- **Directive**: Update the records below by changing "Create Alert" to "Create Rule" and leaving everything else the same.

Records in a dataset:
>> BEGIN

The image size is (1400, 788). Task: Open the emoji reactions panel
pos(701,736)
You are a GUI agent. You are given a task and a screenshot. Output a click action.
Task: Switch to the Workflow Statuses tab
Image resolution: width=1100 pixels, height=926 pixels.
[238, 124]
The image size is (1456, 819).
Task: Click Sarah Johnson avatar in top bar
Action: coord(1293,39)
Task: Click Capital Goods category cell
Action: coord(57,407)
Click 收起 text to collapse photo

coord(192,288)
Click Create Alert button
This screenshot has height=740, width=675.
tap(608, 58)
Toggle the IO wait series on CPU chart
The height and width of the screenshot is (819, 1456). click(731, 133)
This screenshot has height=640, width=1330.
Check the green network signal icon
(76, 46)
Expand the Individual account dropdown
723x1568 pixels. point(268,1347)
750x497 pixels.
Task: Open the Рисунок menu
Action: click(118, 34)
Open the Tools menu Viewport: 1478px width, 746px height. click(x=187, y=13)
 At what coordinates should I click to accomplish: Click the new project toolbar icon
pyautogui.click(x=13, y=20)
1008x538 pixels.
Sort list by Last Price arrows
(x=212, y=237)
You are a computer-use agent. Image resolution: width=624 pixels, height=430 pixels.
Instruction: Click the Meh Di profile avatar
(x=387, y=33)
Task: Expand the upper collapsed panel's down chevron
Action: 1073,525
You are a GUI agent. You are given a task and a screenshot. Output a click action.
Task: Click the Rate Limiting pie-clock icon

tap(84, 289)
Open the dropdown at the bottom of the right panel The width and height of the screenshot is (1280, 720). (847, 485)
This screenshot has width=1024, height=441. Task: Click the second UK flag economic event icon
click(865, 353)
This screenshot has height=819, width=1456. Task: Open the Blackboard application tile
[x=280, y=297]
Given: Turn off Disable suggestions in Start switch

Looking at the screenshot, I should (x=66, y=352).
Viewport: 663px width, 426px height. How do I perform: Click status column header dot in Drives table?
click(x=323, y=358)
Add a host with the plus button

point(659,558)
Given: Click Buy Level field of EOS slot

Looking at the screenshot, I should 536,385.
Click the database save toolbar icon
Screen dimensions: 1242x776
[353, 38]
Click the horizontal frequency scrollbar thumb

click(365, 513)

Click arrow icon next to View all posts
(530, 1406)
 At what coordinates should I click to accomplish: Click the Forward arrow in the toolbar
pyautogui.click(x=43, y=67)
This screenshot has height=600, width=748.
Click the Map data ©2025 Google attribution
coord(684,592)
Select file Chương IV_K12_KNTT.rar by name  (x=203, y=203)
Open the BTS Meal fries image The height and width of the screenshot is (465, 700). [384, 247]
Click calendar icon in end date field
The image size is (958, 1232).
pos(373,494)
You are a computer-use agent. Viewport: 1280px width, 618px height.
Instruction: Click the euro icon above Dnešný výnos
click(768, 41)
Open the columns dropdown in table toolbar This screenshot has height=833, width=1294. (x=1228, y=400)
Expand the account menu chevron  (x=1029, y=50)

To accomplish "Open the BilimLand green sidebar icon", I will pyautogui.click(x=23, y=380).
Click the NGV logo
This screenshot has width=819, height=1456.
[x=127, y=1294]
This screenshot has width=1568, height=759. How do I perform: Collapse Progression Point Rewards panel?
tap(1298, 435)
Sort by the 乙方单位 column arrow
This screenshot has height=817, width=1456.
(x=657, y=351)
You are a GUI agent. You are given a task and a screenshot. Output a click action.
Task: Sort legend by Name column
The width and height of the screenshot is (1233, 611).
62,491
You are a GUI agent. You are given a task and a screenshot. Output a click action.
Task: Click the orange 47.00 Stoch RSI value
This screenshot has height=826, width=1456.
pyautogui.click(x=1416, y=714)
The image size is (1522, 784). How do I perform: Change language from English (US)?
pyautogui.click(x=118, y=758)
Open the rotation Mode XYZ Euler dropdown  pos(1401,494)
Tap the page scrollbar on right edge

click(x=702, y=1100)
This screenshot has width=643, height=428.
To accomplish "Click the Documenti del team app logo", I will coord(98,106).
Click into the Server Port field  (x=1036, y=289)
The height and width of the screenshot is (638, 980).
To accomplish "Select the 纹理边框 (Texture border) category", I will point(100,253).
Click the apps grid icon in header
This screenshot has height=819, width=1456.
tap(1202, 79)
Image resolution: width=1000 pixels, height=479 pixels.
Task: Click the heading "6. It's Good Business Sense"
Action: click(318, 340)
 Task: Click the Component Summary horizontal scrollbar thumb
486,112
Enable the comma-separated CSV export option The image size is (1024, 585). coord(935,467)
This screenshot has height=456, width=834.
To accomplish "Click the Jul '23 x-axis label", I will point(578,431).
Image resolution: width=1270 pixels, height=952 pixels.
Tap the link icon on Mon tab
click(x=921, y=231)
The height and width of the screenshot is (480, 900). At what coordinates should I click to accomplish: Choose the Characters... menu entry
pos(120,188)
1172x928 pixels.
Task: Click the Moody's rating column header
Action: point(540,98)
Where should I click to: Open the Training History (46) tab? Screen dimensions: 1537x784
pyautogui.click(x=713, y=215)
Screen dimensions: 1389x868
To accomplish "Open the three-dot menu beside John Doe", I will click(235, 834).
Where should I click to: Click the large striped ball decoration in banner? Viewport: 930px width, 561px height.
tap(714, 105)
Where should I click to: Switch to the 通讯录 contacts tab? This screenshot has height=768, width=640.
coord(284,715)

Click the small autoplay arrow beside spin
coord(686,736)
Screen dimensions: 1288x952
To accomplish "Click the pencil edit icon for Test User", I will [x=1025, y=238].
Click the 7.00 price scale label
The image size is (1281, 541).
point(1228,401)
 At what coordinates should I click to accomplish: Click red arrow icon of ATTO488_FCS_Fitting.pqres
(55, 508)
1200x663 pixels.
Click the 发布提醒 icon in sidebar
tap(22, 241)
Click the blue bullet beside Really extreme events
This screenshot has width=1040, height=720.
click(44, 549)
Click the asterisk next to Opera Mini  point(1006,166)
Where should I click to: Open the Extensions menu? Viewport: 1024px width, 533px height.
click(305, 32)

>> END

- **Solution**:
The image size is (1400, 788). Task: Open the emoji reactions panel
pos(701,736)
You are a GUI agent. You are given a task and a screenshot. Output a click action.
Task: Switch to the Workflow Statuses tab
Image resolution: width=1100 pixels, height=926 pixels.
[238, 124]
The image size is (1456, 819).
Task: Click Sarah Johnson avatar in top bar
Action: coord(1293,39)
Task: Click Capital Goods category cell
Action: coord(57,407)
Click 收起 text to collapse photo

coord(192,288)
Click Create Rule button
This screenshot has height=740, width=675.
tap(608, 58)
Toggle the IO wait series on CPU chart
The height and width of the screenshot is (819, 1456). click(731, 133)
This screenshot has height=640, width=1330.
Check the green network signal icon
(76, 46)
Expand the Individual account dropdown
723x1568 pixels. point(268,1347)
750x497 pixels.
Task: Open the Рисунок menu
Action: click(118, 34)
Open the Tools menu Viewport: 1478px width, 746px height. click(x=187, y=13)
 At what coordinates should I click to accomplish: Click the new project toolbar icon
pyautogui.click(x=13, y=20)
1008x538 pixels.
Sort list by Last Price arrows
(x=212, y=237)
You are a computer-use agent. Image resolution: width=624 pixels, height=430 pixels.
Instruction: Click the Meh Di profile avatar
(x=387, y=33)
Task: Expand the upper collapsed panel's down chevron
Action: 1073,525
You are a GUI agent. You are given a task and a screenshot. Output a click action.
Task: Click the Rate Limiting pie-clock icon

tap(84, 289)
Open the dropdown at the bottom of the right panel The width and height of the screenshot is (1280, 720). (847, 485)
This screenshot has width=1024, height=441. Task: Click the second UK flag economic event icon
click(865, 353)
This screenshot has height=819, width=1456. Task: Open the Blackboard application tile
[x=280, y=297]
Given: Turn off Disable suggestions in Start switch

Looking at the screenshot, I should (x=66, y=352).
Viewport: 663px width, 426px height. How do I perform: Click status column header dot in Drives table?
click(x=323, y=358)
Add a host with the plus button

point(659,558)
Given: Click Buy Level field of EOS slot

Looking at the screenshot, I should 536,385.
Click the database save toolbar icon
Screen dimensions: 1242x776
[353, 38]
Click the horizontal frequency scrollbar thumb

click(365, 513)

Click arrow icon next to View all posts
(530, 1406)
 At what coordinates should I click to accomplish: Click the Forward arrow in the toolbar
pyautogui.click(x=43, y=67)
This screenshot has height=600, width=748.
Click the Map data ©2025 Google attribution
coord(684,592)
Select file Chương IV_K12_KNTT.rar by name  (x=203, y=203)
Open the BTS Meal fries image The height and width of the screenshot is (465, 700). [384, 247]
Click calendar icon in end date field
The image size is (958, 1232).
pos(373,494)
You are a computer-use agent. Viewport: 1280px width, 618px height.
Instruction: Click the euro icon above Dnešný výnos
click(768, 41)
Open the columns dropdown in table toolbar This screenshot has height=833, width=1294. (x=1228, y=400)
Expand the account menu chevron  (x=1029, y=50)

To accomplish "Open the BilimLand green sidebar icon", I will pyautogui.click(x=23, y=380).
Click the NGV logo
This screenshot has width=819, height=1456.
[x=127, y=1294]
This screenshot has width=1568, height=759. How do I perform: Collapse Progression Point Rewards panel?
tap(1298, 435)
Sort by the 乙方单位 column arrow
This screenshot has height=817, width=1456.
(x=657, y=351)
You are a GUI agent. You are given a task and a screenshot. Output a click action.
Task: Sort legend by Name column
The width and height of the screenshot is (1233, 611).
62,491
You are a GUI agent. You are given a task and a screenshot. Output a click action.
Task: Click the orange 47.00 Stoch RSI value
This screenshot has height=826, width=1456.
pyautogui.click(x=1416, y=714)
The image size is (1522, 784). How do I perform: Change language from English (US)?
pyautogui.click(x=118, y=758)
Open the rotation Mode XYZ Euler dropdown  pos(1401,494)
Tap the page scrollbar on right edge

click(x=702, y=1100)
This screenshot has width=643, height=428.
To accomplish "Click the Documenti del team app logo", I will coord(98,106).
Click into the Server Port field  (x=1036, y=289)
The height and width of the screenshot is (638, 980).
To accomplish "Select the 纹理边框 (Texture border) category", I will point(100,253).
Click the apps grid icon in header
This screenshot has height=819, width=1456.
tap(1202, 79)
Image resolution: width=1000 pixels, height=479 pixels.
Task: Click the heading "6. It's Good Business Sense"
Action: click(318, 340)
 Task: Click the Component Summary horizontal scrollbar thumb
486,112
Enable the comma-separated CSV export option The image size is (1024, 585). coord(935,467)
This screenshot has height=456, width=834.
To accomplish "Click the Jul '23 x-axis label", I will point(578,431).
Image resolution: width=1270 pixels, height=952 pixels.
Tap the link icon on Mon tab
click(x=921, y=231)
The height and width of the screenshot is (480, 900). At what coordinates should I click to accomplish: Choose the Characters... menu entry
pos(120,188)
1172x928 pixels.
Task: Click the Moody's rating column header
Action: point(540,98)
Where should I click to: Open the Training History (46) tab? Screen dimensions: 1537x784
pyautogui.click(x=713, y=215)
Screen dimensions: 1389x868
To accomplish "Open the three-dot menu beside John Doe", I will click(235, 834).
Where should I click to: Click the large striped ball decoration in banner? Viewport: 930px width, 561px height.
tap(714, 105)
Where should I click to: Switch to the 通讯录 contacts tab? This screenshot has height=768, width=640.
coord(284,715)

Click the small autoplay arrow beside spin
coord(686,736)
Screen dimensions: 1288x952
To accomplish "Click the pencil edit icon for Test User", I will [x=1025, y=238].
Click the 7.00 price scale label
The image size is (1281, 541).
point(1228,401)
 At what coordinates should I click to accomplish: Click red arrow icon of ATTO488_FCS_Fitting.pqres
(55, 508)
1200x663 pixels.
Click the 发布提醒 icon in sidebar
tap(22, 241)
Click the blue bullet beside Really extreme events
This screenshot has width=1040, height=720.
click(44, 549)
Click the asterisk next to Opera Mini  point(1006,166)
Where should I click to: Open the Extensions menu? Viewport: 1024px width, 533px height.
click(305, 32)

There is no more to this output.